Winners must be declared, however, and the fact that Google’s smartphone market share is increasing faster than that of the iPhone is cause for some to feel Apple must be in trouble, and that they are doomed to also-ran status. This despite the fact that the BlackBerry is still ahead of both, and it’s not as if RIM is standing still when it comes to revising their products.

It’s also not certain just how well Microsoft’s next mobile OS will fare. True, Microsoft has had serious trouble moving beyond the core operating system, server software and productivity suite market. Yes, the Xbox appears to be doing well, after loads of money was thrown at the gadget. In retrospect, though, I wonder how long it’ll take Microsoft to actually recoup all of that investment, although it doesn’t seem the company’s stockholders are complaining.

In any case, after the Microsoft Kin debacle, it’s an open question whether they can actually develop a credible operating system contender in the mobile space, or whether it’ll be an also ran in the tradition of the Zune. In other words, Microsoft continues to believe that “innovation” means imitating someone else’s product two years later.

Now despite ongoing concerns about security, Google appears to be doing well with Android. Many of the most interesting non-Apple smartphones use that OS, and lots of people seem to have embraced the various iterations of the Droid and similar products with loads of names I don’t choose to recall.

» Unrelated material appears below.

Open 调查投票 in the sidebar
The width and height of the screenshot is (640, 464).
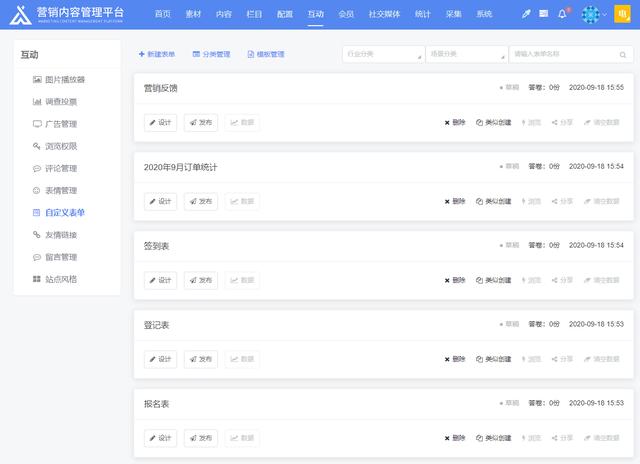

In addition, the OS is getting frequent updates, and hardware makers are coming out with new models every few weeks. There’s surely enough momentum to carry the platform to a larger share of the market. I suppose it’s quite possible that there will some day be more Android phones sold than iPhones, simply because there are so many more models from which to select. More to the point, they seem rather more distinctive from one another than the typical commodity Windows PC box.

This is not to say I feel Apple will fail. So long as people around the world wait for hours outside a store to buy the latest and greatest iPhone, and Apple can continue to report annual sales increases in the 50% to 100% range, you cannot possibly call the product a failure or a potential failure.

Yes, I suppose Apple’s competitors were cheering loudly when that Antennagate furor erupted, but it turns out that it wasn’t such a big deal, and there may, in the end, be little or no lasting damage to Apple other than the relatively tiny (for them) sum of money spent on giving away free cases.

In the end, though, I think Apple’s mobile platform will actually expand a lot faster than the critics expect. But it doesn’t mean Apple has to be number one. There’s plenty of room in that market for several players to score big.